Pour souligner son quart de siècle de fondation, la compagnie du chorégraphe Sylvain Émard présente pour la première fois en terre montréalaise sa toute dernière création, Ce n'est pas la fin du monde. Une partition éthérée, ancrée dans l'émotion, pour sept interprètes masculins cherchant à survivre, ensemble, à leur petite fin du monde.

Si le titre évoque la fin du monde, l'ambiance créée sur scène par Richard Lacroix (scénographie) et André Rioux (éclairage) n'a rien d'apocalyptique.

Un nuage de carton, fait d'un assemblage de boîtes de formes diverses, laissant percer ici et là la lumière, couvre les danseurs de son ombrage à la fois rassurant et menaçant. Sous lui, ces derniers évoluent sur une scène épurée, où les projecteurs servent de décor et où la lumière, découpant la scène en formes rectangulaires, habille simplement l'espace.

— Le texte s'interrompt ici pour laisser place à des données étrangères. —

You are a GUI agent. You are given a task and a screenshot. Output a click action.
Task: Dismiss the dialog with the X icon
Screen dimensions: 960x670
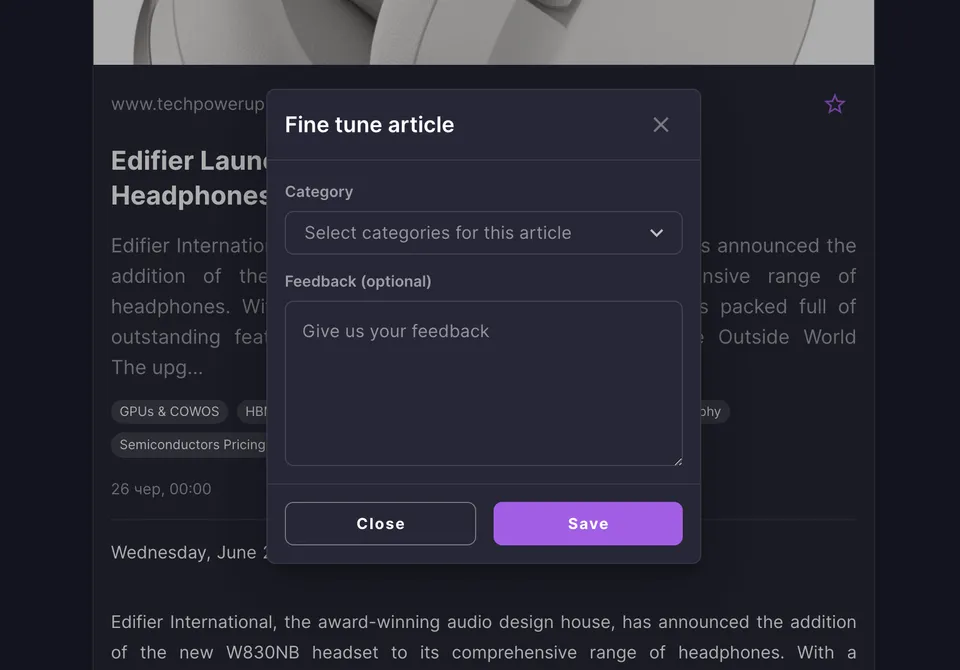[x=661, y=125]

En complément à cet environnement dénudé, la musique électroacoustique et ambiante de Martin Tétreault accompagne tout (trop?) en subtilité la procession dansée créée par Émard, se résumant parfois à un murmure, un ténu grésillement ou une mélodie lointaine et inachevée de piano, laissant toute la place au geste.

Émotion et fragilité

La table est ainsi mise pour assister à la quête existentielle de ces sept hommes, un groupe où règnent certaines tensions, mais où la fraternité et la solidarité l'emportent dans un monde où chacun cherche sa voie, faite de chemins parfois tortueux.

Dans des vêtements de tous les jours, les interprètes occupent en continu la scène, se retirant tour à tour dans l'ombre, à l'arrière, observant en silence leurs comparses, soutenant leurs regards. Parfois seuls, souvent en duo, parfois en trio ou en groupe, leurs trajectoires se croisent et s'éloignent sans cesse.

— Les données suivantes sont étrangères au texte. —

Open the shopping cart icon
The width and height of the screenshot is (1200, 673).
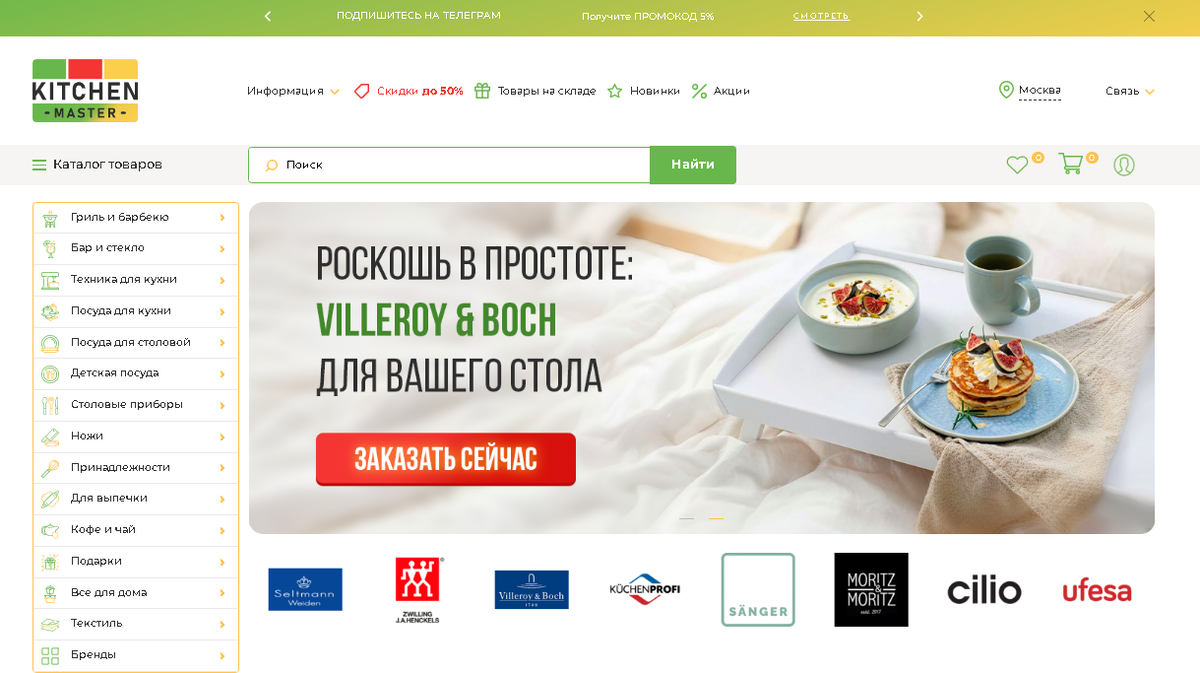point(1071,164)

L'action, circulaire et vidée de toute tension dramatique, ne s'arrête jamais, sauf en de rares moments où les interprètes se figent dans l'espace, avant de reprendre leur chemin.

Le vocabulaire créé par Émard est ancré dans l'émotion et l'intériorité. Les gestes amples et élancés, les dos arqués et les bras tendus vers le ciel font écho aux tremblements intérieurs de l'individu, qui cherche sa place et ses repères dans un monde parfois étranger. L'axe du corps est ainsi toujours à la recherche de son centre, évoluant sur cette mince ligne entre l'équilibre et le déséquilibre.

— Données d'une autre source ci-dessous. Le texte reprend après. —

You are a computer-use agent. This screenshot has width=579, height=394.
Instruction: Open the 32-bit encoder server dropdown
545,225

Il s'en dégage une impression de fragilité, où la netteté et la précision du geste sont moins importantes que l'élan qui le précède. Une approche qui fonctionne moins bien dans les passages de groupe, plus brouillons et manquant parfois de synchronisme.

Plus réussis sont les moments à deux ou à trois, où un interprète manipule d'une poussée de la main le corps de l'autre, l'entraîne dans son élan, le relève, le projette, le fait tournoyer, même si quelques transitions nous ont semblé laborieuses et inutilement intriquées.

Malgré quelques faiblesses, Ce n'est pas la fin du monde est une oeuvre fort intéressante, réflexive, où on se laisse porter par le ballet de ces corps masculins touchants de fragilité.